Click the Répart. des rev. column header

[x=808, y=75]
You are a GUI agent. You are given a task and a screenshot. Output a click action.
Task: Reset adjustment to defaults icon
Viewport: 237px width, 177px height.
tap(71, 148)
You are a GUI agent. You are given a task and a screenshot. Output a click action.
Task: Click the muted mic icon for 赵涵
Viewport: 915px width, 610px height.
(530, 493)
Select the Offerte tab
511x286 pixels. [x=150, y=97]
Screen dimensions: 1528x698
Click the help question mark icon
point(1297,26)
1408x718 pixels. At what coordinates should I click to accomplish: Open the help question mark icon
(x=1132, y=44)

———

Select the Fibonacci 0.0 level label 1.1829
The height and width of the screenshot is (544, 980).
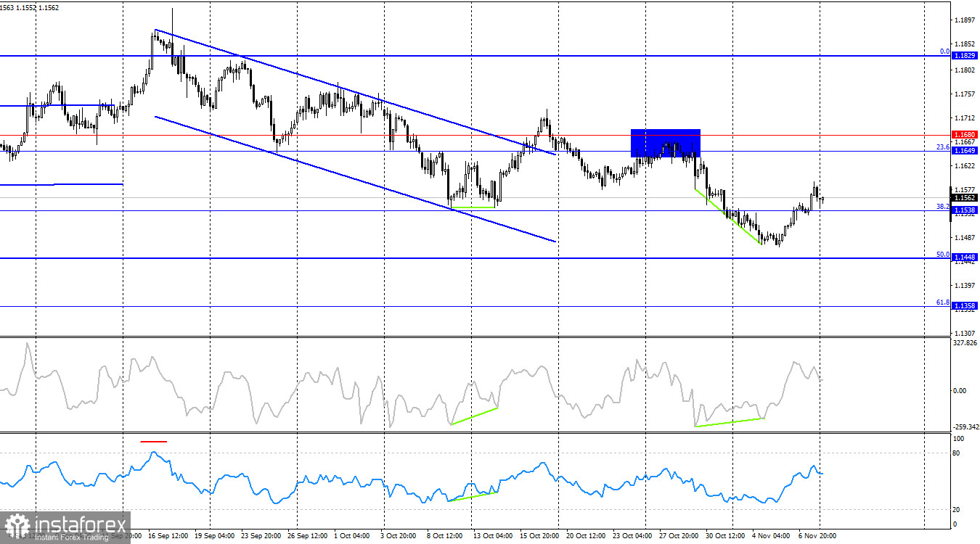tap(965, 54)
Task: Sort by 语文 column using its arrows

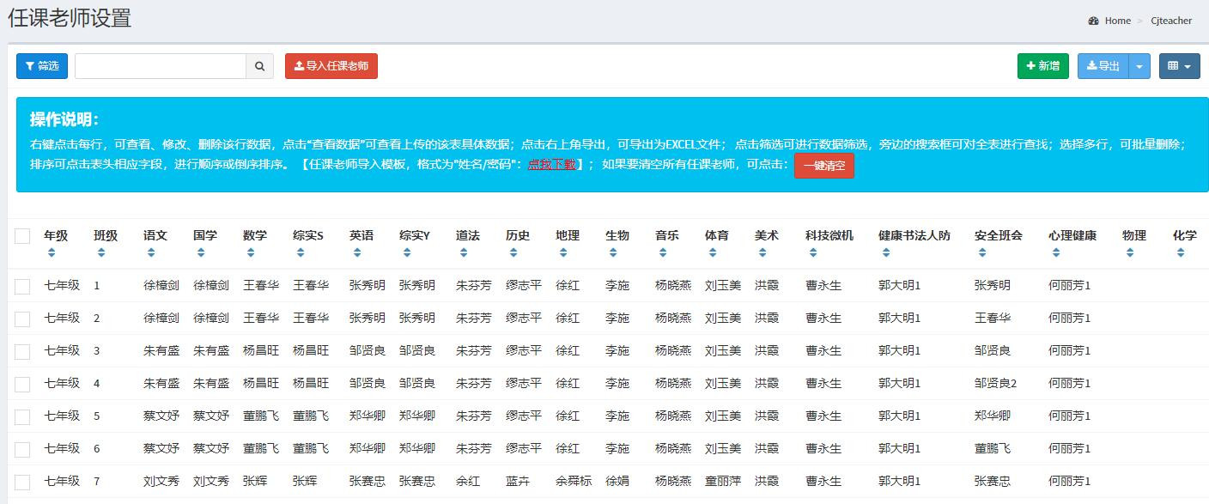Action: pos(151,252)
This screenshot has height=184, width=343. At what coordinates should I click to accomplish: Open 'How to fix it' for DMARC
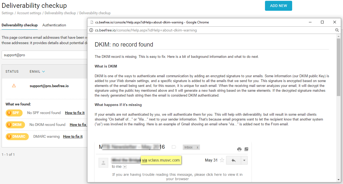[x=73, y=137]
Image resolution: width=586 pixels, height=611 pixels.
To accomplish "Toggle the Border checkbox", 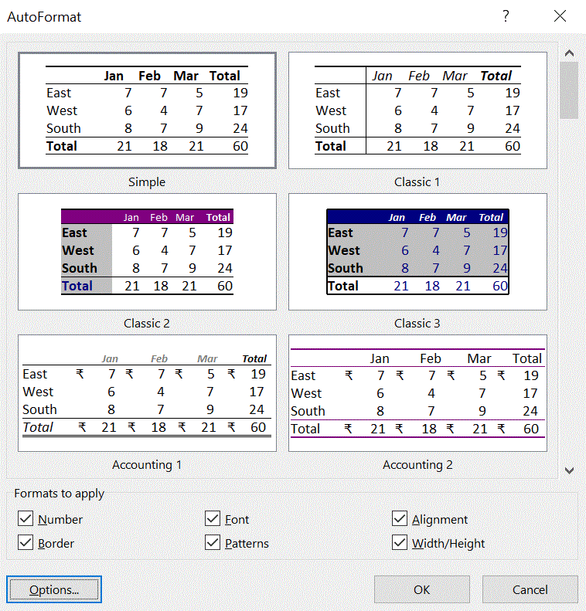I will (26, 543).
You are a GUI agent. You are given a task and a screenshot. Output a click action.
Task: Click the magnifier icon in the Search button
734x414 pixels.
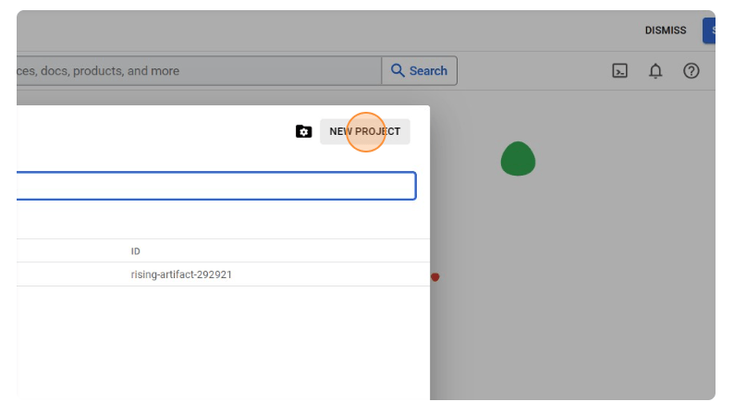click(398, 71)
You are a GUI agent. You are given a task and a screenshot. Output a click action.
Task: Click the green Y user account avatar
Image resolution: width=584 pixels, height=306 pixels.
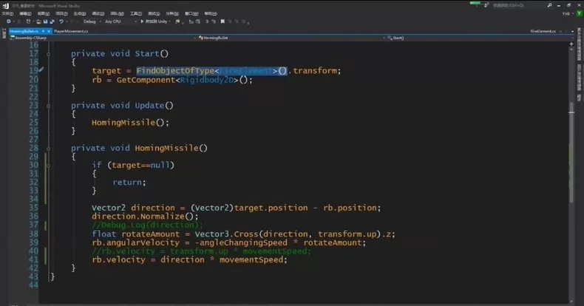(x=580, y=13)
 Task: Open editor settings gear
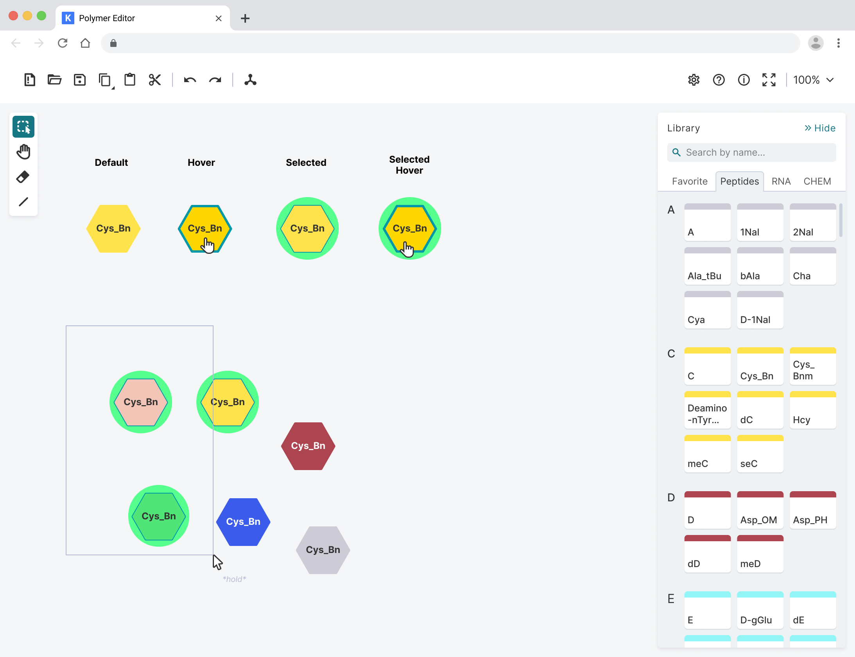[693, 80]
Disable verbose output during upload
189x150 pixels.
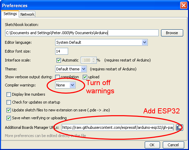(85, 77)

———

• **SHORT TASK**: Rewrite the records between the line holding "Click the Répart. des rev. column header" and the line holding "(x=1132, y=44)", inclusive, as a numbered list. Omit any blank lines.

• **EXERCISE OUTPUT**:
1. Click the Répart. des rev. column header
2. [x=808, y=75]
3. You are a GUI agent. You are given a task and a screenshot. Output a click action.
4. Task: Reset adjustment to defaults icon
5. Viewport: 237px width, 177px height.
6. tap(71, 148)
7. You are a GUI agent. You are given a task and a screenshot. Output a click action.
8. Task: Click the muted mic icon for 赵涵
9. Viewport: 915px width, 610px height.
10. (530, 493)
11. Select the Offerte tab
12. 511x286 pixels. [x=150, y=97]
13. Screen dimensions: 1528x698
14. Click the help question mark icon
15. point(1297,26)
16. 1408x718 pixels. At what coordinates should I click to accomplish: Open the help question mark icon
17. (x=1132, y=44)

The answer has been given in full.